While this is a Giro d’Italia that keeps throwing up surprises, today is the first real stage that looks like it could be nailed on for a bunch sprint. With no huge climbs to drop the fast men, the sprinter’s teams will be on guard to keep it together, especially after they narrowly missed out on stage 10 when the breakaway made it to the finish. 

No riders so far in this race have won more than one stage, but this could be a chance for Mads Pedersen of Trek-Segafredo to double up after he proved himself the fastest when the race finished in Napoli, outsprinting the likes of Jonathan Milan (Bahrain-Victorious). Milan is another rider who will have his eye on today’s stage as a key opportunity. The Italian rider took the win on stage two, proving he can beat some of the more established sprinters in the race on his day. Kaden Groves of Alpecin-Deceuninck had a bad day yesterday, unable to stay with the main peloton on the undulating roads of Tuscany. However, with less challenging terrain to contend with today, the Aussie sprinter will be looking to cross the line first, just like he did in Salerno a few days ago.

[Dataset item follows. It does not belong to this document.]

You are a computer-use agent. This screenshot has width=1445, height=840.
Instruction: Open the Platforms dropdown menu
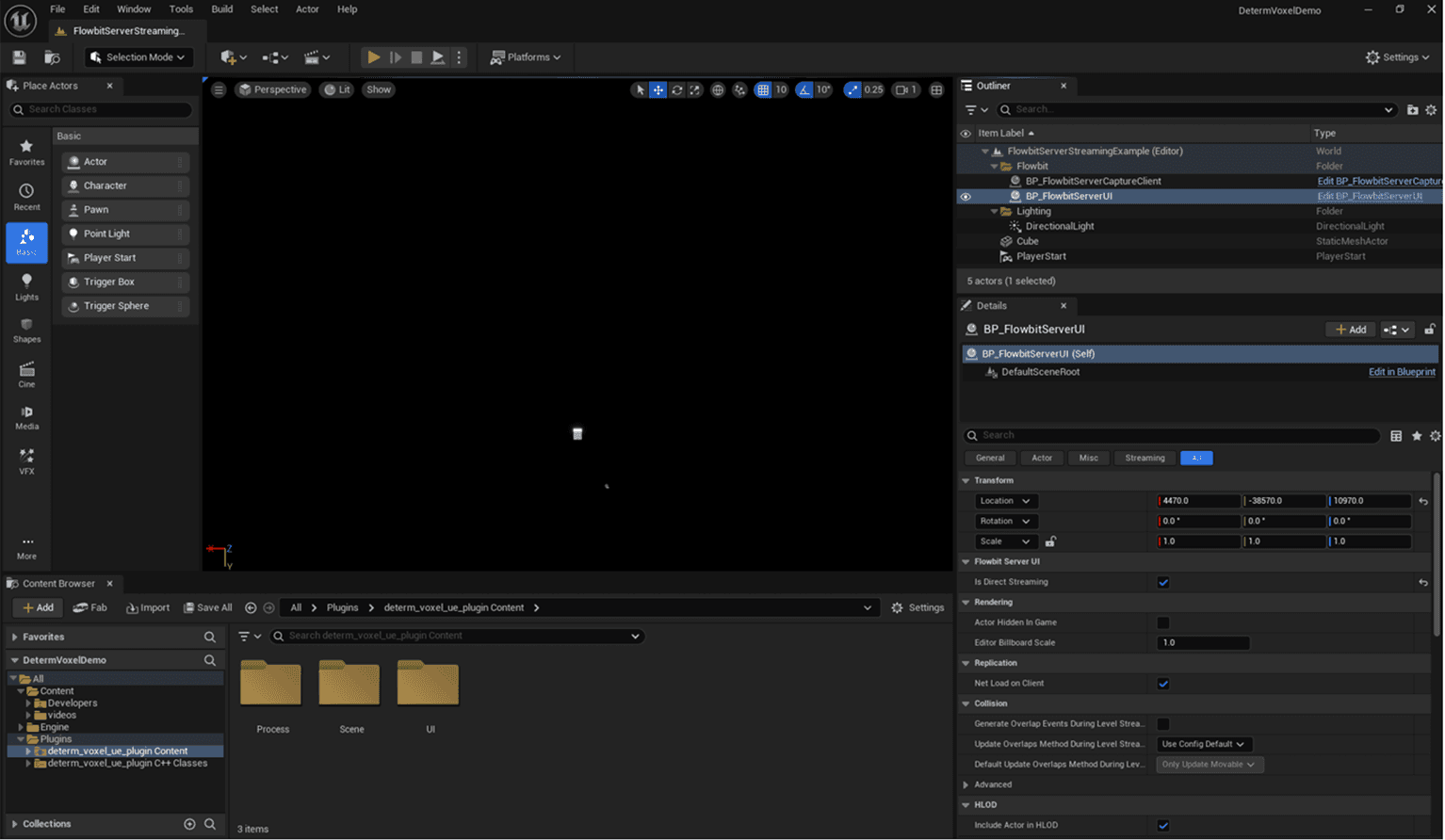(526, 57)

Mark Cavendish of Astana-Qazaqstan has been having a rough run of luck during the Giro d’Italia so far, but he and his teammates looked to still be in good form in stage ten, contributing to the chase of the breakaway, albeit not closing the gap in the end. Cavendish’s experience could make this finish perfect for him, it is technical and will require perfect timing and positioning. Fernando Gaviria of Movistar is another contender and has won here before, but the Colombian rider crashed on stage 10 so whether he can be in the mix will depend on how he has recovered. 

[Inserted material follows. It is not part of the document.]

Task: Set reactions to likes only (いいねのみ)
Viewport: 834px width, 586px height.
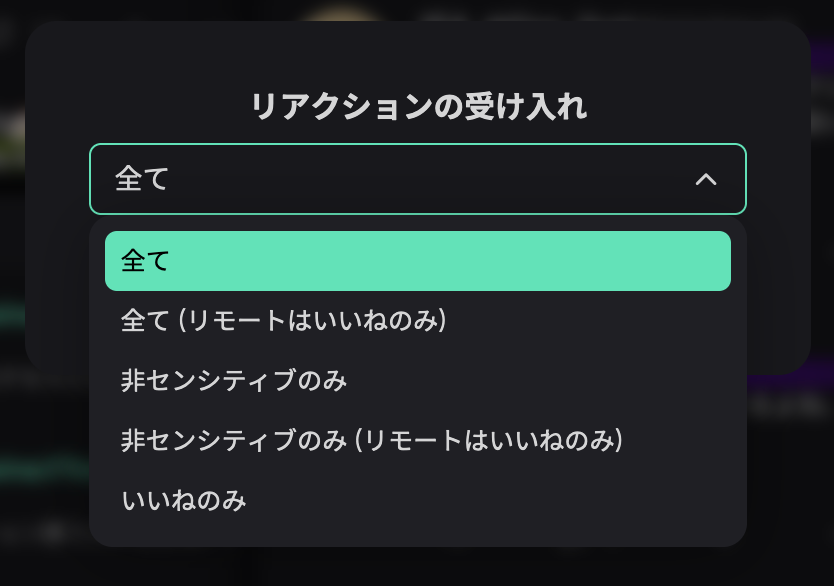Action: 184,500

Now Remco Evenepoel has left the race, Soudal-Quick-Step’s Davide Ballerini has freedom to go for results when it suits him, and he could have a strong lead out from his teammates on the road to Tortona. Micheal Matthews of Jayco-Alula has also already won a stage in this year’s Giro d’Italia and could double up here, though the 32-year-old rider often needs slightly tougher terrain to make the difference. David Dekker of Team Arkéa Samsic is another rider to watch today, as is Pascal Ackermann of UAE Team Emirates. Outside contenders for victory include Arne Marit of Intermarché-Circus-Wanty and Marius Mayrhofer of Team DSM. 


We predict that Kaden Groves of Alpecin-Deceuninck will take another stage win today. He has the team behind him to guide him through the technical run-in and the speed to finish the job.